*** Begin section ***
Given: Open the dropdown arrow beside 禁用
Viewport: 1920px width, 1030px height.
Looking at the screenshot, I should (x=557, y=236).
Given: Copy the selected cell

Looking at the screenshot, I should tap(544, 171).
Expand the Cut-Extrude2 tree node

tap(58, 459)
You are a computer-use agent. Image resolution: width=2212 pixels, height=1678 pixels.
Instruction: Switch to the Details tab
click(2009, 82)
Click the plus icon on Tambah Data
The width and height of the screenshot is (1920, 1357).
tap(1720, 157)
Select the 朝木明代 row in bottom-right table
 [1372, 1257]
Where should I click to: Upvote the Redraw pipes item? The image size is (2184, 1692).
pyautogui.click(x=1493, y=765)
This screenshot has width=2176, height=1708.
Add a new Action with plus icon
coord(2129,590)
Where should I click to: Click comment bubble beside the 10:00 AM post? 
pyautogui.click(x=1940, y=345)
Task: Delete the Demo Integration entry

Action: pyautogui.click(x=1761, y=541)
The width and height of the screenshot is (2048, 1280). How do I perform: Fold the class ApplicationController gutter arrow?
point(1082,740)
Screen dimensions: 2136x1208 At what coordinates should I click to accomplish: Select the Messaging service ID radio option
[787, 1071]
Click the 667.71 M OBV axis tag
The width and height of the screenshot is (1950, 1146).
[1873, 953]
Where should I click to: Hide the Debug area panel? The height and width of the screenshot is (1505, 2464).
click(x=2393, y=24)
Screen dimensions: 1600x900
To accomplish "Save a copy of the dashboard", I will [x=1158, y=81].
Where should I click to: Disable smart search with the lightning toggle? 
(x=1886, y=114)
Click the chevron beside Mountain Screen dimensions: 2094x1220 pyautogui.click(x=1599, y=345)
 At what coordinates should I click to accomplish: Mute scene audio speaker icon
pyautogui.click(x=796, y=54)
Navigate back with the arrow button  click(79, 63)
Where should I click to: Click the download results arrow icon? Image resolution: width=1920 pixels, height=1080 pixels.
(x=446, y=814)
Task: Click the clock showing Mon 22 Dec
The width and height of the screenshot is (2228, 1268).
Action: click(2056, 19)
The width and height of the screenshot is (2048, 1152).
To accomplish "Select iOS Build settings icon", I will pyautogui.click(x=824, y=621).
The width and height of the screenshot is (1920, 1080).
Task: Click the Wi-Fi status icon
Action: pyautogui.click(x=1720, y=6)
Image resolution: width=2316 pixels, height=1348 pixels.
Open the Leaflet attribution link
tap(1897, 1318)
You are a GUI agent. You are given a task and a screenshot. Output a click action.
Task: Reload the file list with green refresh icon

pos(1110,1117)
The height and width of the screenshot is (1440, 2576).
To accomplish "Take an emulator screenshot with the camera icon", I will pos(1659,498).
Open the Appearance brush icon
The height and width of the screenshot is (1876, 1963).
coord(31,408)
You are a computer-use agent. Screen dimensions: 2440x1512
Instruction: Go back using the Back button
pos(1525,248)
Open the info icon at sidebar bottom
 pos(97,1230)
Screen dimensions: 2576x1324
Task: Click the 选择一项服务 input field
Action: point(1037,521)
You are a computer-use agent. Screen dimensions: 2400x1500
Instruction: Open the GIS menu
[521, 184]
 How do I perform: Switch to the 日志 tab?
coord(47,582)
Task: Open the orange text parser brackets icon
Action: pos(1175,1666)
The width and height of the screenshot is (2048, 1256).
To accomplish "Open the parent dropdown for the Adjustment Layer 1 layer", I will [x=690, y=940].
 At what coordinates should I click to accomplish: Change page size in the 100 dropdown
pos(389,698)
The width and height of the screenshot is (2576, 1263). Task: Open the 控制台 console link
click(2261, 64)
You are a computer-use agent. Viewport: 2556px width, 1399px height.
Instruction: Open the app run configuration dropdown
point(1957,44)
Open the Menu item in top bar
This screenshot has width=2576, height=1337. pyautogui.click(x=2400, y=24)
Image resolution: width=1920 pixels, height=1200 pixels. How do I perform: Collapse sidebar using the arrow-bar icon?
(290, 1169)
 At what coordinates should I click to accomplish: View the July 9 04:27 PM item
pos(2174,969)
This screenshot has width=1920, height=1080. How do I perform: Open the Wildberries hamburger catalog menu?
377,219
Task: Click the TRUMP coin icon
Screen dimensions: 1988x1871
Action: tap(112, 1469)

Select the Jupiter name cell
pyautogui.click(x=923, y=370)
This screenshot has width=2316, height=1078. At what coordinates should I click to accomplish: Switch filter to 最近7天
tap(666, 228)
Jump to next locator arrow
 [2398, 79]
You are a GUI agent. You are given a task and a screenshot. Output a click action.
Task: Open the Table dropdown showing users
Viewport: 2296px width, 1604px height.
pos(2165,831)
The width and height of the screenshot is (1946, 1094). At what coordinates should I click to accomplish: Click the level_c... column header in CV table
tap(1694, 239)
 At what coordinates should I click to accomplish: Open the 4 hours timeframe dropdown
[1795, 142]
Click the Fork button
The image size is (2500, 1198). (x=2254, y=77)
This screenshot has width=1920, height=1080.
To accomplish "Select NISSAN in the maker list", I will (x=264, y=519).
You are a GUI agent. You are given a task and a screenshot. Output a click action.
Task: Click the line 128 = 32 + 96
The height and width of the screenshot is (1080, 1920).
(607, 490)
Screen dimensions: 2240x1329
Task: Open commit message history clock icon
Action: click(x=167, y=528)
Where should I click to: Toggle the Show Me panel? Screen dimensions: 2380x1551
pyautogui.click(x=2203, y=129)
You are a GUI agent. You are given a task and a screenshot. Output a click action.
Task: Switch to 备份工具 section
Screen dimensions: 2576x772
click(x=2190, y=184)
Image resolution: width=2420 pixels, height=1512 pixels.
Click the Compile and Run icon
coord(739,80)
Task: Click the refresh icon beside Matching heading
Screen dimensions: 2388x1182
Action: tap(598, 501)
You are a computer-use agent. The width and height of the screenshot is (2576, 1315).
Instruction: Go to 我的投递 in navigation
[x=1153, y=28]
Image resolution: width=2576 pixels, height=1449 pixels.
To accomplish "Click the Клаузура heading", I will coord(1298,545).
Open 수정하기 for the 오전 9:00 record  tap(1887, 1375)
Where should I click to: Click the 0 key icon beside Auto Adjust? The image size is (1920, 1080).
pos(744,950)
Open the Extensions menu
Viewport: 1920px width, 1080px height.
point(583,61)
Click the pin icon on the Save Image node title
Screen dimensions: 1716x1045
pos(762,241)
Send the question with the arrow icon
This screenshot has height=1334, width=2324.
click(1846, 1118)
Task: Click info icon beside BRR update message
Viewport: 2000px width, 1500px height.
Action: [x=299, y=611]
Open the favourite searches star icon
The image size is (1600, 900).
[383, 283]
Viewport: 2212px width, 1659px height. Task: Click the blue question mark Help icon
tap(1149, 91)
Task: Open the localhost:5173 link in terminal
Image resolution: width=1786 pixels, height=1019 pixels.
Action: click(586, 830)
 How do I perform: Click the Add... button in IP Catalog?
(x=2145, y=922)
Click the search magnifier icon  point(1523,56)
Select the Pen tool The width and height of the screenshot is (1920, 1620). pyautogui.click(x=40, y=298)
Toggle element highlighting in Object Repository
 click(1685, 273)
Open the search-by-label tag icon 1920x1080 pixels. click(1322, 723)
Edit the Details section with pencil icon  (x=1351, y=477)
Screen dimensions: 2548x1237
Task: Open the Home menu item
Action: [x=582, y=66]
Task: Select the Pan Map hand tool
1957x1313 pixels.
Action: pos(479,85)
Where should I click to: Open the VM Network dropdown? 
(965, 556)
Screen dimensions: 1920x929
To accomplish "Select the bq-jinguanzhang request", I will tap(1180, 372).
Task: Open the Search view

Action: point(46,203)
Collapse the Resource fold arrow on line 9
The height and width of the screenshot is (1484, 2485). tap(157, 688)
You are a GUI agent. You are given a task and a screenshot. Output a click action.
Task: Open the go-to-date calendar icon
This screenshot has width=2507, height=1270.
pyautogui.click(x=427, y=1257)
*** End section ***
__Directions__. Among the lines above, find those with the word "Save". Copy them.

__Final answer__.
To accomplish "Save a copy of the dashboard", I will [x=1158, y=81].
Click the pin icon on the Save Image node title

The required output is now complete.